生まれたときからアレルギーと向き合い、生まれた子供もアレルギーでした(父も祖父も喘息でした。)。連鎖を断ち切るべくアレルギーを飼い慣らし、豊かな人生を送るために日々勉強しています。

過去のアレルギー事故から学ぶ④茶のしずく石鹸

こんにちは。

今回も過去のアレルギー事故から何か活かせることはないか考えたいと思います。

2009年頃、「茶のしずく石鹸」を使用していた人からまぶたの腫れ、顔面のかゆみ、発赤などを主な症状とする小麦アレルギーが多数報告されましたようです。

その後、2010年に厚生労働省から注意喚起が出されましたが、その後も新たに同じ様な症例が報告されたため、2011年自主回収に至りました。

茶のしずく石鹸は、2005年〜2010年で約4650万個が約467万人に販売され、そのうち2000名以上の人が発症したそうです。
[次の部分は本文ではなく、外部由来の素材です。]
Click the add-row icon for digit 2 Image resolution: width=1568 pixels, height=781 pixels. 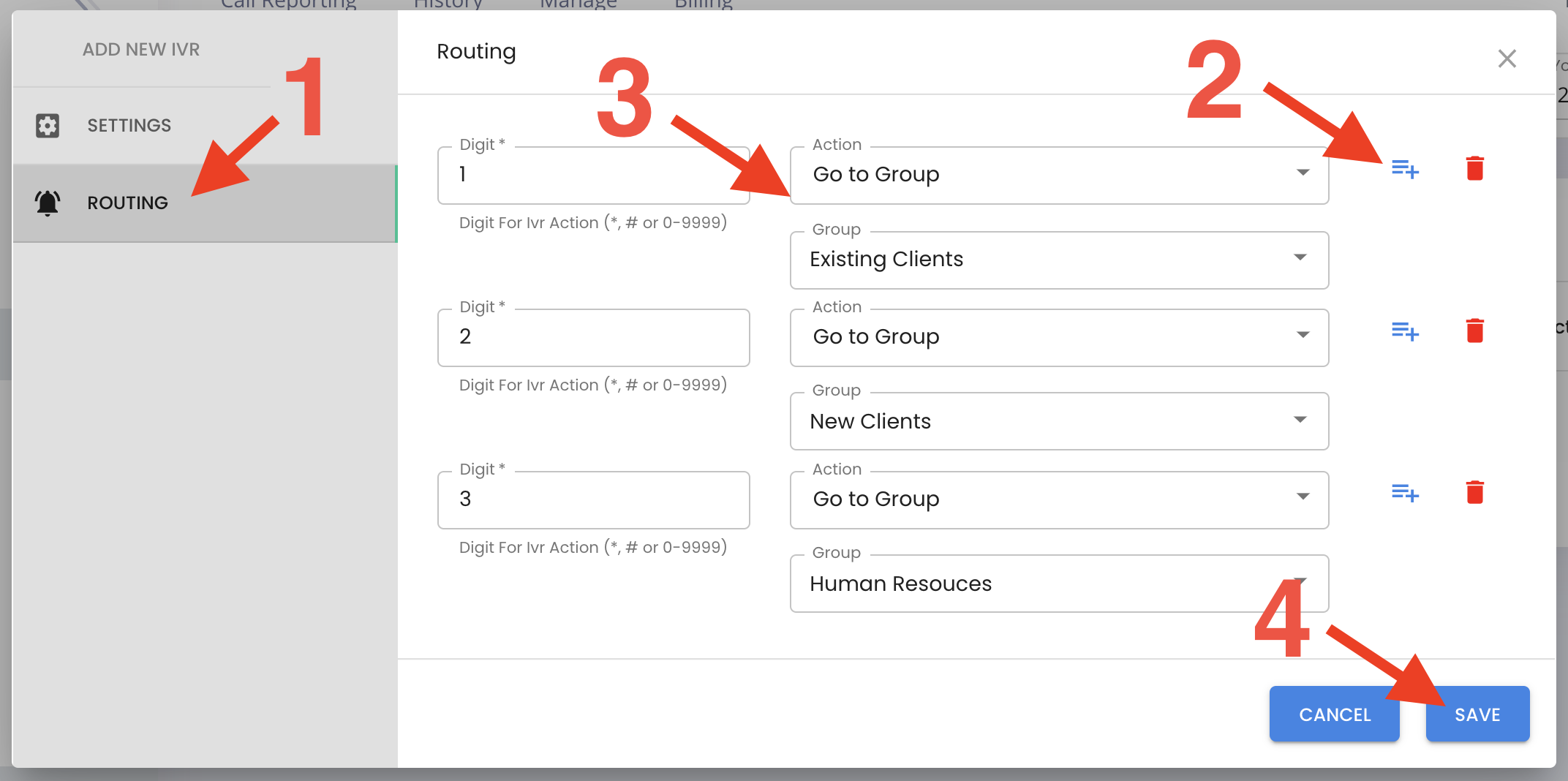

症状の多くは湿疹やかぶれなどですが、特徴的なのは、石鹸の使用により全身性アレルギーを発症している例が約20%あり、もともとアレルギー体質ではなかった人が突然小麦アレルギーを発症し、小麦製品を食べられなくなったケースも少なくなかったようです。また、中には呼吸困難や意識不明などのアナフィラキシーを起こした人もいたそうです。

思ったより深刻で規模も大きかったのだと思いました。

原因は石鹸に入っていたグルパール19Sという小麦加水分解製品で、製造工程において原材料のグルテンが、よりアレルギーを起こしやすいアレルゲンに変化したこと明らかになったようです。また、洗顔に使用したため、アレルゲンが眼や鼻の粘膜に付着したことや石鹸の界面作用により、皮膚のバリア機能が低下し、吸収されやすくなっていた可能性もあったとのことです。

ラベルにグルパールと書いてあったとしたら、誰もそこから小麦由来のものだとは想像できませんね。食品なら小麦を使っていると表示する義務が法律で規定されていそうですが、洗剤はないだろうと推測します。

小麦製品の摂取によるアレルギーはよく知られていますが、石鹸により小麦アレルギーが発症することは思いもかけないことだったと思います。

そもそも「茶のしずく石鹸」は美白効果など肌に良いということで話題になり人気が出たそうです。2008年、モンドセレクションで「茶のしずく石鹸」金賞受賞し、CMでも真矢みきが「あきらめないで」と言って有名になっていたのを思い出します。

万に一つの事故ではありますが、被害者になったら大変ですね。

これも根本的にはモノや人に頼りすぎていることが原因かなと思いました。

そもそもなぜ肌がきれいでないのか、体臭がある人はなぜ臭いのかを考えるべきではと思います。

それまで問題なく使われていたものが、組み合わせが悪くなるだけですごい損害を被ります。なので製品のラベルを見て「この成分はなんだろう」と疑問に思うところから始めて、できればシンプルな素材のものを使うようにしたら理想だと思います。

テレビで納豆で健康になるなどといった次の日にスーパーで売り切れになったりする光景を何度も目にしたことがありますが、偏食や食べ過ぎでも体に良くないですあくまでもバランスが大事だなということを思い出しました。

このような事故が二度と起きないよう、また被害者にならないよう、豊かに生きていけることを願っております。

どなたかの参考になれば幸いです。